Data from: The genetic structure of Asian corn borer, Ostrinia furnacalis, populations in China: haplotype variance in Northern populations and potential impact on management of resistance to transgenic maize
Li, Jing et al. (2015), Data from: The genetic structure of Asian corn borer, Ostrinia furnacalis, populations in China: haplotype variance in Northern populations and potential impact on management of resistance to transgenic maize, Dryad, Dataset, https://doi.org/10.5061/dryad.8p8tg
Asian corn borer, Ostrinia furnacalis (Guenée), is a severe pest that infests cultivated maize in the major production regions of China. Populations show genotype-by-environment variation in voltinism, such that populations with a single generation (univoltine) are fixed in Northern China where growing seasons are short. Low genetic differentiation was found among samples from 33 collection sites across China and one site from North Korea (n = 1,673) using variation at 6 nuclear microsatellite loci (ENA corrected global FST = 0.020; P-value < 0.05).
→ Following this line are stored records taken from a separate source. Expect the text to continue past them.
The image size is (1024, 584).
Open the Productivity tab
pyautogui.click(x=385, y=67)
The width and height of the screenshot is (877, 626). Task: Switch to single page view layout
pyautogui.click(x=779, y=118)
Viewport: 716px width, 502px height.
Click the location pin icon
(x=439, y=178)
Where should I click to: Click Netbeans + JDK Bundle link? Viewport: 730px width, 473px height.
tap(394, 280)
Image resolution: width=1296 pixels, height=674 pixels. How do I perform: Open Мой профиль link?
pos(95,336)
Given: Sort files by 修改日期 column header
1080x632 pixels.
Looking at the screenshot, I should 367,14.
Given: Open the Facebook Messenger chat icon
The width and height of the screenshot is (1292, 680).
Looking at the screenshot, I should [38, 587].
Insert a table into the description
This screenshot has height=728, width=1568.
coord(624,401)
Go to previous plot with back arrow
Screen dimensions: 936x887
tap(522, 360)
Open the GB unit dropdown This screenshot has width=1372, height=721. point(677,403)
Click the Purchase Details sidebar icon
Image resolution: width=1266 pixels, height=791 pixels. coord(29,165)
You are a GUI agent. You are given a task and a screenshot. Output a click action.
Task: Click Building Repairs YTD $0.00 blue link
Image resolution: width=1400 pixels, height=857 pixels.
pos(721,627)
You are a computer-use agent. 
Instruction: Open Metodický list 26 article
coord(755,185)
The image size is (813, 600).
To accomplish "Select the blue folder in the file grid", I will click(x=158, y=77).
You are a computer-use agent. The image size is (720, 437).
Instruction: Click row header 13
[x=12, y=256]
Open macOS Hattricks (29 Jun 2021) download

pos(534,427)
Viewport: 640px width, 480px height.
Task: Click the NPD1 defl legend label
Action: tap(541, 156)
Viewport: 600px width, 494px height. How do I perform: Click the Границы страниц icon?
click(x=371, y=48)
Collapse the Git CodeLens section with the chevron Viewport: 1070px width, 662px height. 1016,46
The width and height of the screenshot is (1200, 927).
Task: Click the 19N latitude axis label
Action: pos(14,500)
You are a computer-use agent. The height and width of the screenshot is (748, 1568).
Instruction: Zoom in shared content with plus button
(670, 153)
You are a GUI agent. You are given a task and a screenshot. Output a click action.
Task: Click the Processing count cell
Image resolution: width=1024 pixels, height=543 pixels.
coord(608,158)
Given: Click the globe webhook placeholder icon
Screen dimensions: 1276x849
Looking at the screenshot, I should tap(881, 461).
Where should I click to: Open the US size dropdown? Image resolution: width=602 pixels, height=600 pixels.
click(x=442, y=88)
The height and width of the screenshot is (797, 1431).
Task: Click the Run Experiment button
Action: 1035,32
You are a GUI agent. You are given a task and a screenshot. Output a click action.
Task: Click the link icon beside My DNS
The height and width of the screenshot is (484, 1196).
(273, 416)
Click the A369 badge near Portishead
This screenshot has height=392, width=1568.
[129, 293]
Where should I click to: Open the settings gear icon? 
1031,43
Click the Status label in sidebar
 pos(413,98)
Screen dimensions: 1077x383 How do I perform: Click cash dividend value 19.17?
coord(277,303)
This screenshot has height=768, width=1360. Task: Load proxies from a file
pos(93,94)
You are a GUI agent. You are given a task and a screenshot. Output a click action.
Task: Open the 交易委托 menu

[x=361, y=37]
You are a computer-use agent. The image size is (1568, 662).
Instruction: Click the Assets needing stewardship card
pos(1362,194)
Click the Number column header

Analysis of molecular variance (AMOVA) indicated that geographic region, number of generations or voltinism accounted for < 0.38% of the total genetic variation at nuclear loci and was corroborated by clustering of co-ancestries among genotypes using the program STRUCTURE. In contrast, a mitochondrial haplotype network identified four distinct clusters, where 70.5% of samples from univoltine populations were within a single group. Univoltine populations were also placed into a unique cluster using Population Graph and Principal Component analyses, which showed significant differentiation with multivoltine populations (ST = 0.400; P-value < 0.01). This study suggests that gene flow among O. furnacalis in China may be high among regions, with the exception of northeastern localities. Haplotype variation may be due to random genetic drift resulting from partial reproductive isolation between univoltine and multivoltine O. furnacalis populations. Such reproductive isolation might impact the potential spread of alleles that confer resistance to transgenic maize in China.